Утром четверга выяснилось, что гроза все-таки была. Ночью. Обычно в таких случаях упоминают об умытых дождем листочках и весело зеленеющей траве, но в данном случае ничего подобного не наблюдалось. Просто было пасмурно и сыро. И машины, нескончаемым потоком плывущие по улицам, гоняли мутную воду вдоль бордюров, периодически окатывая этой малопривлекательной жижей зазевавшихся и неосторожных пешеходов. Как следствие, общее настроение у города в целом было плохим. Ну… не очень хорошим.

Чего не скажешь о Лизе Волынской. Волков лежал на постели и смотрел на нее через приоткрытую дверь ванной. Раньше он всегда считал выражение «светится изнутри» просто фигурой речи, но сейчас…

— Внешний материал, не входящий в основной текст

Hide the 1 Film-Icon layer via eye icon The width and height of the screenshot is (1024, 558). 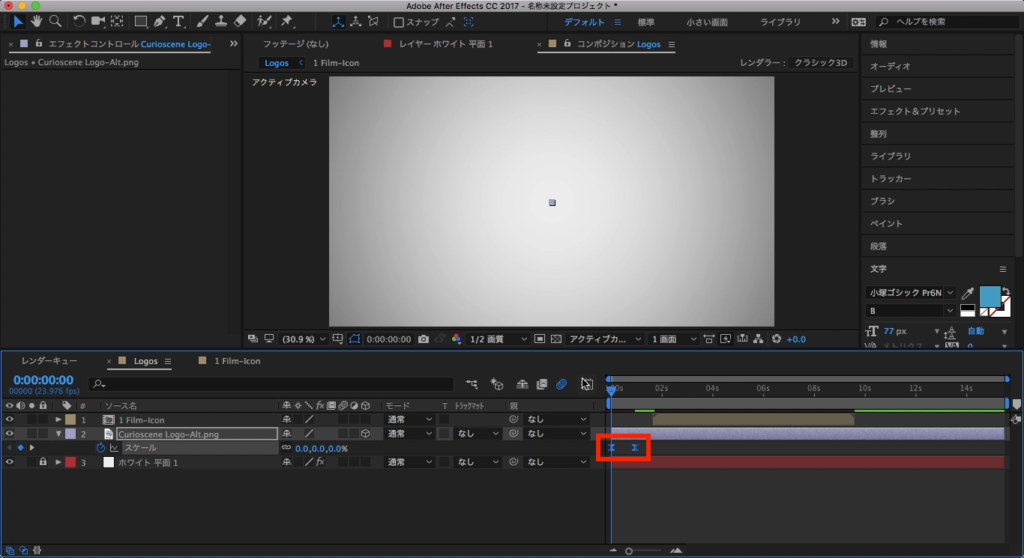click(10, 420)
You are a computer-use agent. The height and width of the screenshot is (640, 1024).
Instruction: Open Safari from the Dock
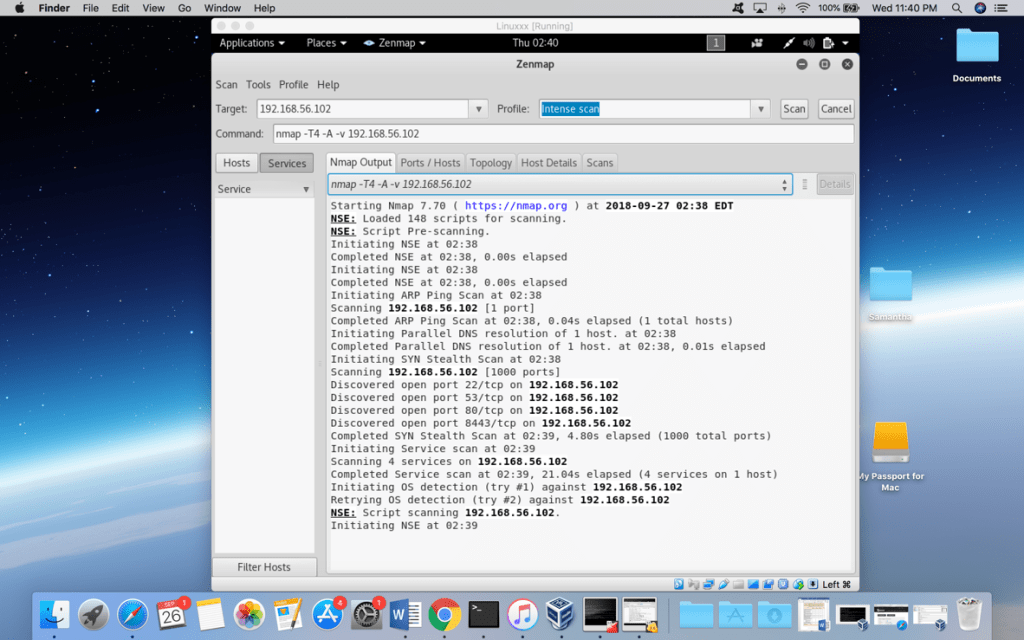coord(133,613)
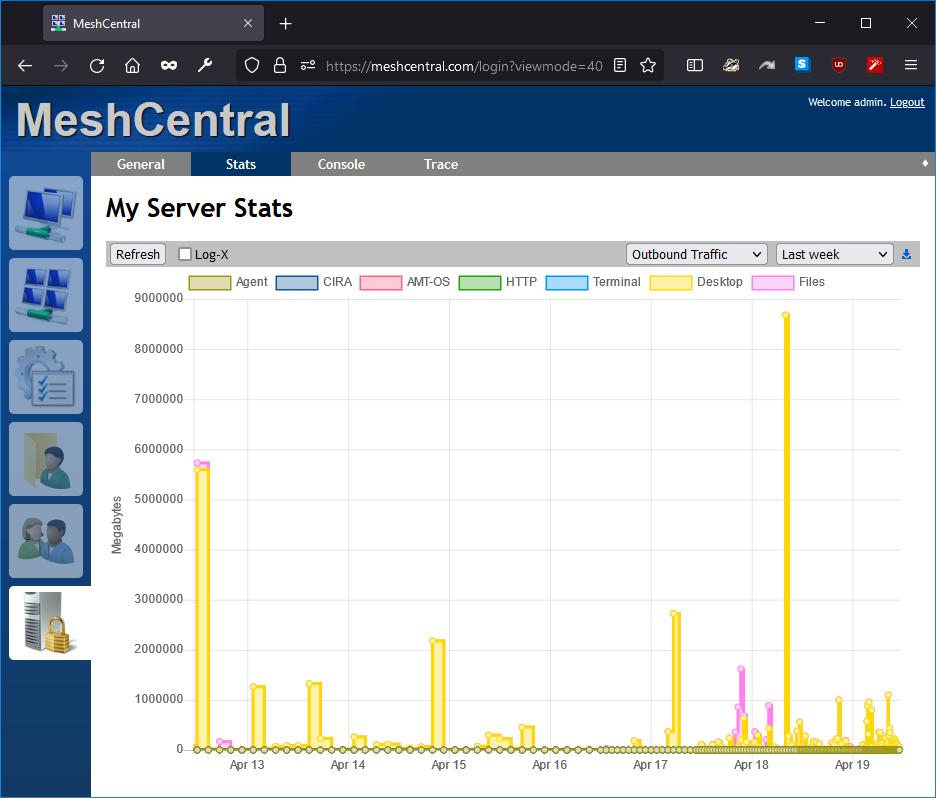Click the download stats icon beside Last week

pyautogui.click(x=906, y=254)
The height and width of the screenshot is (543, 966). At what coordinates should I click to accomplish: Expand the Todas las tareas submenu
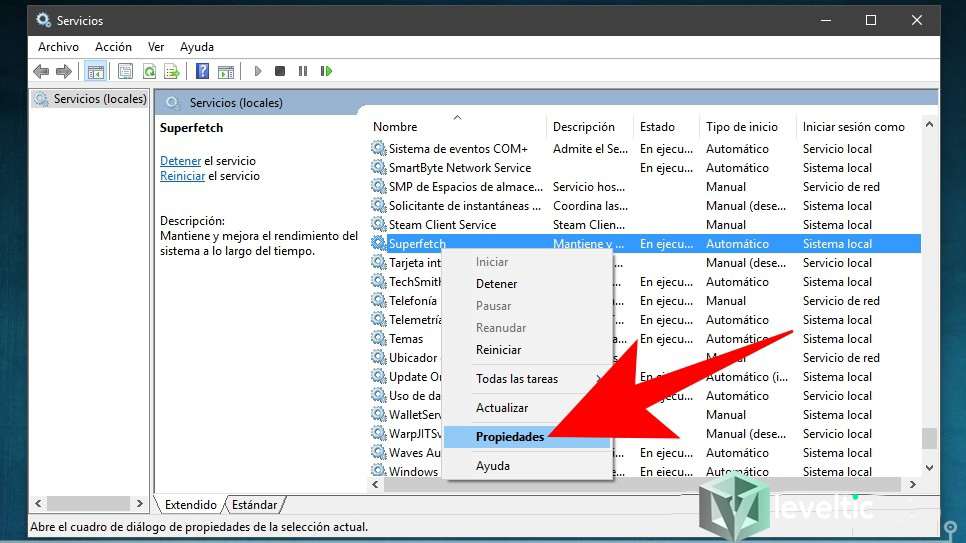pyautogui.click(x=517, y=379)
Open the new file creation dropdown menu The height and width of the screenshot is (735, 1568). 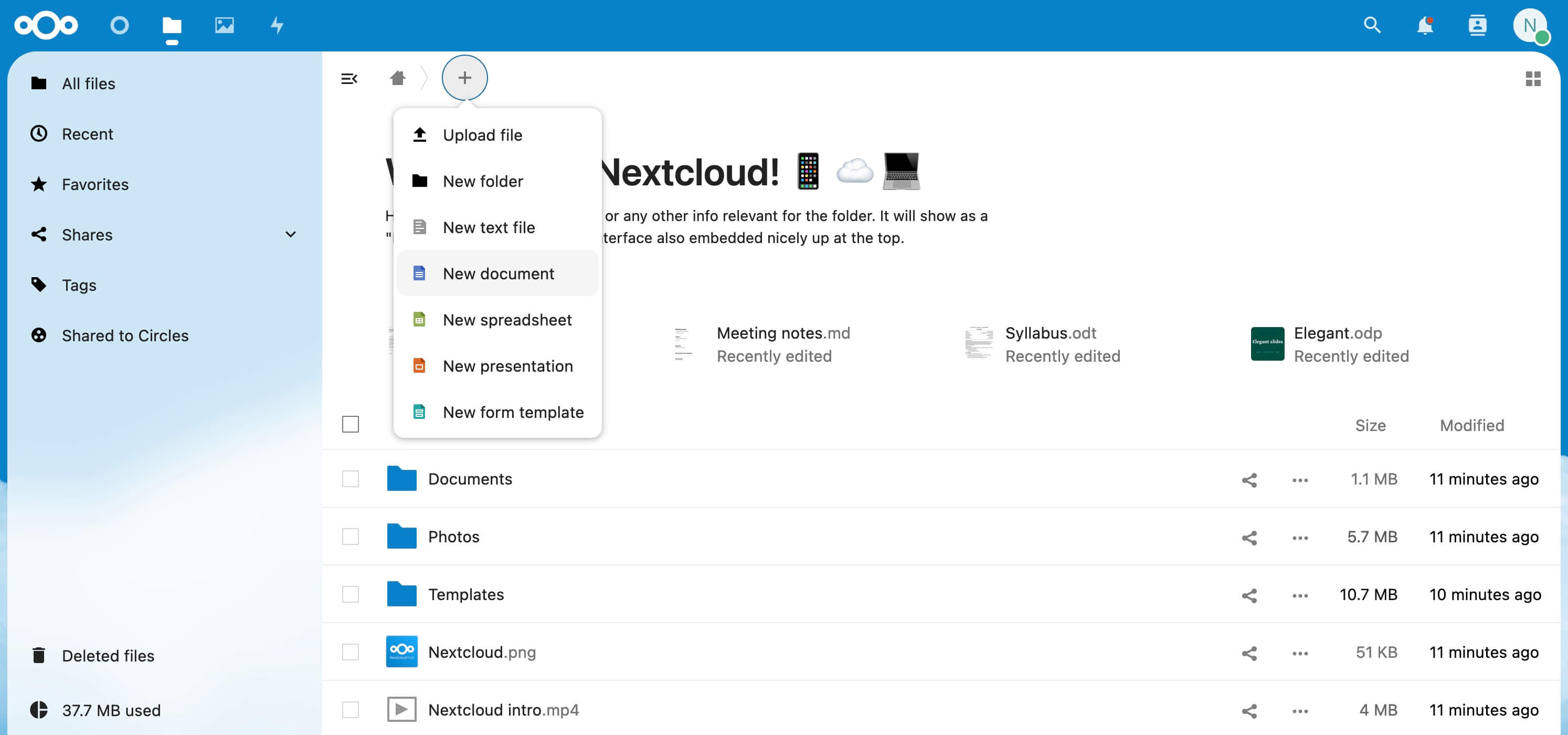464,77
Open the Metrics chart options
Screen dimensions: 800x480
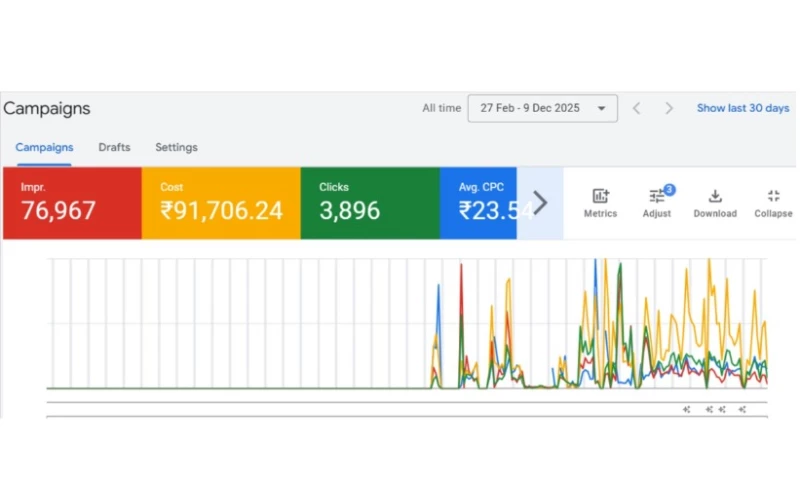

Лиза, совершенно обнаженная, вертелась перед зеркалом, красила ресницы и что-то пела. Золотистые локоны вертелись вместе с ней. Мелодия у песни… ну, она, безусловно, была, но как-то не прочитывалась, зато создавала определенное — очень неплохое — настроение у слушающего. Собственно, птицы по утрам тоже обычно обходятся без всяких мелодий…

Волков тихо и счастливо вздохнул. Как бы там ни было, три дня счастья у него было. Целых три дня!

Целых три дня эта золотистая птичка принадлежала ему одному. Целых три дня он свято верил в то, что они будут жить долго и счастливо и не умрут вообще никогда. Это очень много — три дня счастья.

А теперь солнышко встало, пора умирать.

Это была просто старая дурацкая поговорка. Он услышал ее двенадцать лет назад, от человека по имени Фарт, и тогда она ему очень не понравилась. Как и сам человек по имени Фарт.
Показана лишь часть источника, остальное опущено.